1. A human-computer interaction method based on millimeter-wave radar, characterized in that, include: The millimeter-wave radar acquires user behavior information and human motion feature matrix. Based on the behavioral information and the human motion feature matrix, a micro-Doppler feature map of the user is generated; The micro-Doppler feature map is input into the interaction recognition model to generate the user's interaction intent, and the vehicle is controlled according to the interaction intent.

2. The human-computer interaction method based on millimeter-wave radar according to claim 1, characterized in that, The behavioral information includes the user's gesture distance, gesture speed, and gesture angle, wherein generating the user's micro-Doppler feature map based on the behavioral information and the human motion feature matrix includes: The behavioral information is processed by Fast Fourier Transform to obtain the user's gesture information, wherein the gesture information includes the user's gesture distance, gesture speed, and gesture angle; The human motion feature matrix is ​​subjected to Doppler motion target display processing to obtain the user's Doppler velocity information; Based on the Doppler velocity information, the gesture distance, the gesture speed, and the gesture angle, a micro-Doppler feature map of the user is generated.

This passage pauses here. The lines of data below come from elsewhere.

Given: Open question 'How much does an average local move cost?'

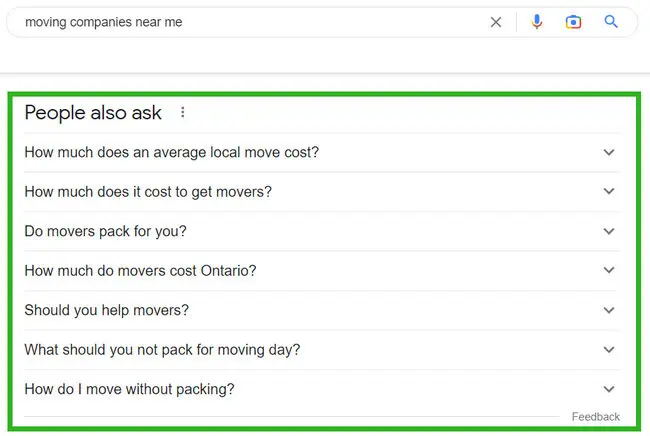Looking at the screenshot, I should [171, 152].
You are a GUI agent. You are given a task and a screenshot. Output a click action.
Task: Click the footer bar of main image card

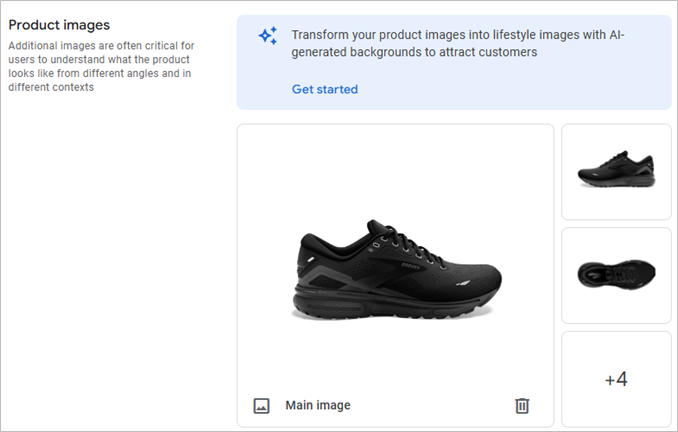tap(420, 405)
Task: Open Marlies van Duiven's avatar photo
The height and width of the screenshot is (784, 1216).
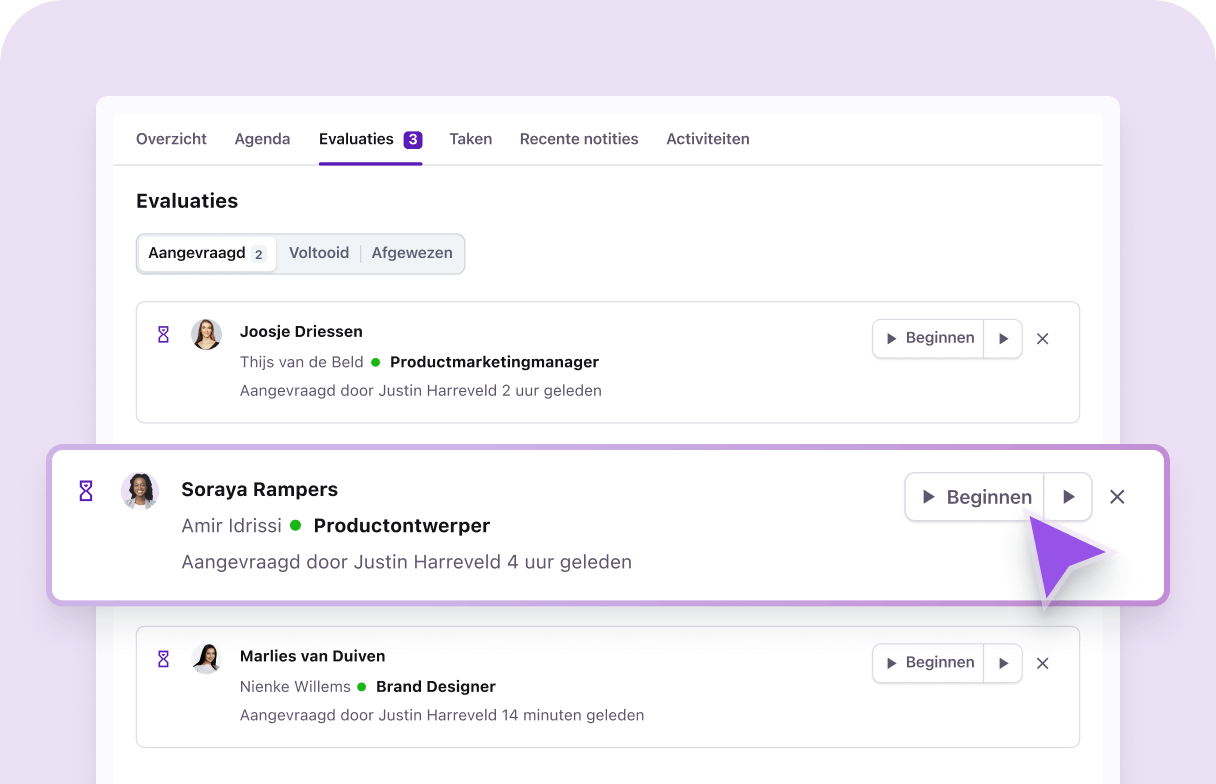Action: [x=207, y=658]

3. The human-computer interaction method based on millimeter-wave radar according to claim 2, characterized in that, The step of generating the user's micro-Doppler feature map based on the Doppler velocity information, the gesture distance, the gesture speed, and the gesture angle includes: The gesture distance, gesture speed, and gesture angle are processed based on the Doppler velocity information to obtain the three-dimensional point cloud data corresponding to the gesture information; The three-dimensional point cloud data is mapped onto a two-dimensional plane to obtain the micro-Doppler feature map.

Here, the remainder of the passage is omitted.